The international shipping sector
By February the shipping industry worldwide started feeling the brunt of the pandemic. As stated by a post on the BIMCO website, “Earnings from the Persian Gulf to China have dropped from $103,052 per day on 2 January to $18,326 per day on 18 February 2020,”.
It needs to be mentioned in this context that one of the most significantly affected sectors has been the giant crude tankers and bulkers. China is the major buyer of crude oil and the slump in Chinese trading led to reduced demand for crude tankers. So many countries across the globe heavily rely on China for raw materials, as well as Chinese imports which clearly explain the debilitating impact of the virus on non-Chinese countries.

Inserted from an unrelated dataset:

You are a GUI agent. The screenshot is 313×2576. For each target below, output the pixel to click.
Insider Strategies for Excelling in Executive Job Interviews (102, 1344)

“Container shipping is developing into the epicentre of the crisis in the global shipping industry, due to the fact that containerised goods, being produced in East Asia predominantly have already been hit,” adds Mr. Sands.
Indications of a recuperating container shipping sector
In the middle of these dark tiding luckily there is some good news as well. During the peak of the crisis most ports and customs offices were operating with limited capacities and reduced work hours. A slow recovery of this sector is soon expected to commence as most local ports and terminals have opened up for business. It is being predicted that the shipping industry is about to make a massive investment in digital freight technologies, AI software and end-to-end supply chain management tools. More investments will also be seen in the sector of autonomous shipping vessels which are cheap, efficient and not dependent on human interaction. Further investments in technology will boost the sector and consolidate all the players in our sectors including forwarders, carriers and brokers to optimize the present procedures.